* **YOUR TASK**:
In the data below, find each line that contains the word "Novo" and copy it.
--- START ---
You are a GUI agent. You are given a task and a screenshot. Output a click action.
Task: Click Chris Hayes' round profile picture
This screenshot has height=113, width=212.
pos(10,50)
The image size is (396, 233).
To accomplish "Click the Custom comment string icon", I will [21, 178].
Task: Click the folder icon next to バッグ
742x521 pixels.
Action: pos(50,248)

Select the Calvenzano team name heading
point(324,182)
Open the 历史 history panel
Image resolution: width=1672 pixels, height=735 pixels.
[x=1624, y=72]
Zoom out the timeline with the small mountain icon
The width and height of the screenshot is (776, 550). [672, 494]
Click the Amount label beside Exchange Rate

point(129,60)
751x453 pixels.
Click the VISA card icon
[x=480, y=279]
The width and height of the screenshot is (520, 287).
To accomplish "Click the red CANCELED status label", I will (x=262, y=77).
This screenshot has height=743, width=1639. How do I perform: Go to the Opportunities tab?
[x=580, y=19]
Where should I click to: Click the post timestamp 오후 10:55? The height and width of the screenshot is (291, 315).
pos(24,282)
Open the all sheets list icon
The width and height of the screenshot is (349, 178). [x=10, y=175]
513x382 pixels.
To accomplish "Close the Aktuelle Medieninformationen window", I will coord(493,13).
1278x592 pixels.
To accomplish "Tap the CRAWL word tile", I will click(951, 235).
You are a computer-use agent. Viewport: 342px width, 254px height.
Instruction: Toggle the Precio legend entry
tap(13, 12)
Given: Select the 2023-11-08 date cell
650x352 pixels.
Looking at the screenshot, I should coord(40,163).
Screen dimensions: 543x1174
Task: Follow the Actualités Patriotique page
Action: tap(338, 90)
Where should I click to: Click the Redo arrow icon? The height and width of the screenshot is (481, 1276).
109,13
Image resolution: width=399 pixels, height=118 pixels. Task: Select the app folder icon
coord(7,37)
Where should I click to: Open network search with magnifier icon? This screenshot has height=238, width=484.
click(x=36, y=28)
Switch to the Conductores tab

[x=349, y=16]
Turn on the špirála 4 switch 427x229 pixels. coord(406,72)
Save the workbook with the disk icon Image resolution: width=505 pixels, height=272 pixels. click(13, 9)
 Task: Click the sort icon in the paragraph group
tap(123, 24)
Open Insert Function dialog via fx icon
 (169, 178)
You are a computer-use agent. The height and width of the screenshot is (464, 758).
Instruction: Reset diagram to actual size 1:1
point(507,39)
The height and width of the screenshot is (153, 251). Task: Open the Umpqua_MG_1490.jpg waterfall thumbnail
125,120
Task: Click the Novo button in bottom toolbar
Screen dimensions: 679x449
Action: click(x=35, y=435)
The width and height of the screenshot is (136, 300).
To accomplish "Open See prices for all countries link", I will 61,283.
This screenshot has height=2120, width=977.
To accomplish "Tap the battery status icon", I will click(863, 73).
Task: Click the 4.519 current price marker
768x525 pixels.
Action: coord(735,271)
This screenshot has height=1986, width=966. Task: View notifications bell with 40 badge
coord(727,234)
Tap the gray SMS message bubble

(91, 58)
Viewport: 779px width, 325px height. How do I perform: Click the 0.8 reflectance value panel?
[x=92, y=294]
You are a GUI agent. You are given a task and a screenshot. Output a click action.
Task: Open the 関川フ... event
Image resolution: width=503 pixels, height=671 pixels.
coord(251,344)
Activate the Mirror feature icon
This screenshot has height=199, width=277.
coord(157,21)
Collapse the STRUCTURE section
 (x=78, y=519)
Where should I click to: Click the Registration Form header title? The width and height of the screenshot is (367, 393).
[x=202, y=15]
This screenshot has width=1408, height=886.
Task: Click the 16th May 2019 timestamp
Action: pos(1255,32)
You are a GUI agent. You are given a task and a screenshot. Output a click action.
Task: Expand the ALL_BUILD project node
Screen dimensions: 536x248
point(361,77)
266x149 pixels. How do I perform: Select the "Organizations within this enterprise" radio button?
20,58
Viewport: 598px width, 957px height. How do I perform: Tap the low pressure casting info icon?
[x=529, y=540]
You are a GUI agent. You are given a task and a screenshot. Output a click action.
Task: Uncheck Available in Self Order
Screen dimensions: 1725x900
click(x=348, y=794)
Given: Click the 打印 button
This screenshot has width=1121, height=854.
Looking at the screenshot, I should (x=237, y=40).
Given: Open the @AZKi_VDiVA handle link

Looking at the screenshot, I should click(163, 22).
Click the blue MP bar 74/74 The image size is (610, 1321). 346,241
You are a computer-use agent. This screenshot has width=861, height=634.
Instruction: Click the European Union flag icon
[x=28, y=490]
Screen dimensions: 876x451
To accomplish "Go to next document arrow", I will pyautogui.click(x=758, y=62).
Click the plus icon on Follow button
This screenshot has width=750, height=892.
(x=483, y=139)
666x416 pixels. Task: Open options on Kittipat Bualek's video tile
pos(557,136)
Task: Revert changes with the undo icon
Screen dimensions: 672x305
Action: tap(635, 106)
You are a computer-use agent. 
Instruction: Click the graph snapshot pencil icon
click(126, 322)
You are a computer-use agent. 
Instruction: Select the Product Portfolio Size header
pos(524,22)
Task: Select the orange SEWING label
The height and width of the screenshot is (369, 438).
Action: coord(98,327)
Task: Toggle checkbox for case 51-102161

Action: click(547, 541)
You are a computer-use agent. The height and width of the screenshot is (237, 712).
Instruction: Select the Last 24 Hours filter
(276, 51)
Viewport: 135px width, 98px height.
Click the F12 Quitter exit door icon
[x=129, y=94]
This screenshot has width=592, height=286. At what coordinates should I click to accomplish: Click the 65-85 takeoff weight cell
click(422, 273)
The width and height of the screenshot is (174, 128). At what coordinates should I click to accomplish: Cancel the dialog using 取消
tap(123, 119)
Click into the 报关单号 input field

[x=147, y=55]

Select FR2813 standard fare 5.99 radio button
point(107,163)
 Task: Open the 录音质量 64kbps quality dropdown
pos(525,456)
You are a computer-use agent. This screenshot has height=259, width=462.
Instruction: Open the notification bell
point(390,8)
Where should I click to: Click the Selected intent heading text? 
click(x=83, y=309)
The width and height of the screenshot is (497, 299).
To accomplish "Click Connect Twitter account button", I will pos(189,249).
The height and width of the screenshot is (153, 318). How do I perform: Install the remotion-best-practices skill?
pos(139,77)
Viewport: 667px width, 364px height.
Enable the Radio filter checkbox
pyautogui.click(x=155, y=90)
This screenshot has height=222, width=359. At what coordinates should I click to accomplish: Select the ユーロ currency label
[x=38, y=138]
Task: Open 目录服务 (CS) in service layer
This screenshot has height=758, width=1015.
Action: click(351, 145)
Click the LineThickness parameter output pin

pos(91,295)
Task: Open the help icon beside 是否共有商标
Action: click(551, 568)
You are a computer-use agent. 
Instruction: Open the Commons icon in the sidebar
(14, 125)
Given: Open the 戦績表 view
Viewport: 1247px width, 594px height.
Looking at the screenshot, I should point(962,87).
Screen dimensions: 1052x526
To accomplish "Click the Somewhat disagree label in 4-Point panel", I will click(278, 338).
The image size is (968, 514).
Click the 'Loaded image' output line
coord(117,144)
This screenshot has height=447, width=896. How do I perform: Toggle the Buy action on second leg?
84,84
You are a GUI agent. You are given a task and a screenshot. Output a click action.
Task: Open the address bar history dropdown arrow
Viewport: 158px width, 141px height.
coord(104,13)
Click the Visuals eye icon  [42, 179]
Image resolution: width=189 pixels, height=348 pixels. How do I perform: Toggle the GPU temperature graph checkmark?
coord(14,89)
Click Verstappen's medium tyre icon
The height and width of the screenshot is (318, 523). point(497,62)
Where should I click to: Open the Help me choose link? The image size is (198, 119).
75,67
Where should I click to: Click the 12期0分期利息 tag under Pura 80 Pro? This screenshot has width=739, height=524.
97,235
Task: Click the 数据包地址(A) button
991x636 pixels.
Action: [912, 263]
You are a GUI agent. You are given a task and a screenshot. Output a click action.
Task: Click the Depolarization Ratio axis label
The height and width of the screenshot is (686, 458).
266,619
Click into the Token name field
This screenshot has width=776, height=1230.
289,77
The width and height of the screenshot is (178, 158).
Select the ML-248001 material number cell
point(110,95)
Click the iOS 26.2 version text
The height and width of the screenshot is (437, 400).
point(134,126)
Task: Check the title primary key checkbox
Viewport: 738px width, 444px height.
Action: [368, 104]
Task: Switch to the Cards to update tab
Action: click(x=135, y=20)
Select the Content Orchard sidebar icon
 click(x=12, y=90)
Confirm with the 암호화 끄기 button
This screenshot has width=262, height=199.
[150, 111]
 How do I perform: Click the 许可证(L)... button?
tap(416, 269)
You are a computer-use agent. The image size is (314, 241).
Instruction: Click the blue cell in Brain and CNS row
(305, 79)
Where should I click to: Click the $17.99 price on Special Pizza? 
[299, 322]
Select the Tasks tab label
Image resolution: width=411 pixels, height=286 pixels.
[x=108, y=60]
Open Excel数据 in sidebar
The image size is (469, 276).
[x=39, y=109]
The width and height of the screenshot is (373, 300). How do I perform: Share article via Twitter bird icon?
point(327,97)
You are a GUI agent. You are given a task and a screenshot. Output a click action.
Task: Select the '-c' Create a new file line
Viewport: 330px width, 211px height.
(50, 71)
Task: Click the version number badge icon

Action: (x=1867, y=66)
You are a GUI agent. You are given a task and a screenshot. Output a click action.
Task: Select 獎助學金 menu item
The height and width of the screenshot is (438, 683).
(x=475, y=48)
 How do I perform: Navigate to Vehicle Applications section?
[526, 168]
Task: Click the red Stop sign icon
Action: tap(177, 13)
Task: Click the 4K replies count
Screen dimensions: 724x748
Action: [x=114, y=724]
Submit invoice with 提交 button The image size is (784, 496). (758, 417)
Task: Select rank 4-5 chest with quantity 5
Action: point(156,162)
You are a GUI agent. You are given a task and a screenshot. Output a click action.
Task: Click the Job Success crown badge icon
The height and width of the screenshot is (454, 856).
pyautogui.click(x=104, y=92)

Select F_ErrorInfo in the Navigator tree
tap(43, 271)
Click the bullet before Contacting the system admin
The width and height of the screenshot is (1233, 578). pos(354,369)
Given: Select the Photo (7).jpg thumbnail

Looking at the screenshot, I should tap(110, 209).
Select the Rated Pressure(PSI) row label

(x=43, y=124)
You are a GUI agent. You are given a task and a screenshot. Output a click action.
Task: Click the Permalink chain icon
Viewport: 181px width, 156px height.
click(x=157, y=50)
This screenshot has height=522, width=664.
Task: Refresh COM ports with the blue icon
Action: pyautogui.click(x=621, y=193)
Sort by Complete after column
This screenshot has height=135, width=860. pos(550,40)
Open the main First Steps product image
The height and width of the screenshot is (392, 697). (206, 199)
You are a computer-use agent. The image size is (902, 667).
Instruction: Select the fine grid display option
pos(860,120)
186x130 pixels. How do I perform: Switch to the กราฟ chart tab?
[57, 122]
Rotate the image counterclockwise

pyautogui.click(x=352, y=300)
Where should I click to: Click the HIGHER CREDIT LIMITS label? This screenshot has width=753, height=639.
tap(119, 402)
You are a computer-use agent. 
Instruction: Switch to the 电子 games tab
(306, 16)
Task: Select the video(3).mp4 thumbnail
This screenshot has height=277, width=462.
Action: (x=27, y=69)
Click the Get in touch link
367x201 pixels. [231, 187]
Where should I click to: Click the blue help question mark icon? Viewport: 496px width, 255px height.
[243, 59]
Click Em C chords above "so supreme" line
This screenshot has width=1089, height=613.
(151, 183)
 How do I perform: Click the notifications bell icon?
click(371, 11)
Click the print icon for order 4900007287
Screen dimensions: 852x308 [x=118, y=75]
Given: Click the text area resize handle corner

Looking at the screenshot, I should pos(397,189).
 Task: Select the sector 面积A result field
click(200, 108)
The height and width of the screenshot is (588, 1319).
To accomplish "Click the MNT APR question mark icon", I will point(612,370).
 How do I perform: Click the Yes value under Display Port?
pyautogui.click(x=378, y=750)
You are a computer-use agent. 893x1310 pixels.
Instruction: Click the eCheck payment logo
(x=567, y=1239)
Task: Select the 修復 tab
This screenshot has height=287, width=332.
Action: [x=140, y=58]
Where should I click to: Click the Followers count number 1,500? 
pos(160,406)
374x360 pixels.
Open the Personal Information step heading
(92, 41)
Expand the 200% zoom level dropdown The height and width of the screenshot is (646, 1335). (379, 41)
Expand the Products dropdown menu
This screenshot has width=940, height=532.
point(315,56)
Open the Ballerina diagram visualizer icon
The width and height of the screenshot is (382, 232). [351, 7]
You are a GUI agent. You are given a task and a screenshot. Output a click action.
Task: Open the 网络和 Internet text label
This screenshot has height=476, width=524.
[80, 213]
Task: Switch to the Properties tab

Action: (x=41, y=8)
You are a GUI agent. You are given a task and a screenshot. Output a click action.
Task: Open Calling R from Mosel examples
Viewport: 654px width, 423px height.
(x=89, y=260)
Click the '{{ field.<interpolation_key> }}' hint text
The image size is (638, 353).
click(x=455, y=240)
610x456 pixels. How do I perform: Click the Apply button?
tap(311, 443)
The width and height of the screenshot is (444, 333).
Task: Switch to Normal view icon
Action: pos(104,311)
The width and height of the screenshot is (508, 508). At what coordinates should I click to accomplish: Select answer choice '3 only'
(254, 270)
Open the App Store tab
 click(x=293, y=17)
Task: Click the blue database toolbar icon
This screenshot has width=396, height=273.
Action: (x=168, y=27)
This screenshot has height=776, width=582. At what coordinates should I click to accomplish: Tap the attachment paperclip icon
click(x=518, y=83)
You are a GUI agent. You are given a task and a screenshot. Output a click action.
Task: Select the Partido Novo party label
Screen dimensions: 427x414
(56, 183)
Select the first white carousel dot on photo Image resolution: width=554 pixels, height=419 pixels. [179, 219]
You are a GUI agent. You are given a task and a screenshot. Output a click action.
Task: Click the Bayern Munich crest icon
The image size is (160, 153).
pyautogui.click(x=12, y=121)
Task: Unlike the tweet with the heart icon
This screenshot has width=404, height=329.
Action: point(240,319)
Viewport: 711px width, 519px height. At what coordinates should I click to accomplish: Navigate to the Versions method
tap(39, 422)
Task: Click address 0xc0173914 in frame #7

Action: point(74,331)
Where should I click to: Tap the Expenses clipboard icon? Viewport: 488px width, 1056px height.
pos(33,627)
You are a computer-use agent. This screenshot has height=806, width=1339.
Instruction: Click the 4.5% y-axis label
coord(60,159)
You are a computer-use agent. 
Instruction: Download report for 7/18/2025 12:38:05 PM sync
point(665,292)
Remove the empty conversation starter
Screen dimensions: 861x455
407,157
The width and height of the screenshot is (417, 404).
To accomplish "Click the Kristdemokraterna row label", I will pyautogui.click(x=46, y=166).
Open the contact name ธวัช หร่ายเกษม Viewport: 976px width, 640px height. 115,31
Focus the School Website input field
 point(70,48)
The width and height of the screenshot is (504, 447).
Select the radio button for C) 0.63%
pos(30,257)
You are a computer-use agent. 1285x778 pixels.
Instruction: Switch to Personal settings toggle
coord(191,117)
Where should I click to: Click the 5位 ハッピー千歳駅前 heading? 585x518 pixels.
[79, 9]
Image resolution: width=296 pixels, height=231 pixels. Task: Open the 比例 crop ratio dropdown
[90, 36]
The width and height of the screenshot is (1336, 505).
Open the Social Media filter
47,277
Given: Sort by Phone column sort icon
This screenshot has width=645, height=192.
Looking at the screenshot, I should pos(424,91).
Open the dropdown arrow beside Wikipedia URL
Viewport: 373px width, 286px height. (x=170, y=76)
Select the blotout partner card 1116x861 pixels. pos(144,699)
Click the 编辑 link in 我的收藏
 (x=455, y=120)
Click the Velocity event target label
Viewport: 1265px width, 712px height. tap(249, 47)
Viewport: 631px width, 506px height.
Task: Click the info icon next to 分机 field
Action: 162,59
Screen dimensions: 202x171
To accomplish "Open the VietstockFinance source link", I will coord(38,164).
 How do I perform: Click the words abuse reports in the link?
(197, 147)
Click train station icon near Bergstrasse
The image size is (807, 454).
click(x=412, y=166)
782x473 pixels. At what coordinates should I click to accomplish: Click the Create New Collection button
--- END ---
* **EXERCISE SOLUTION**:
Task: Click the Novo button in bottom toolbar
Task: Select the Partido Novo party label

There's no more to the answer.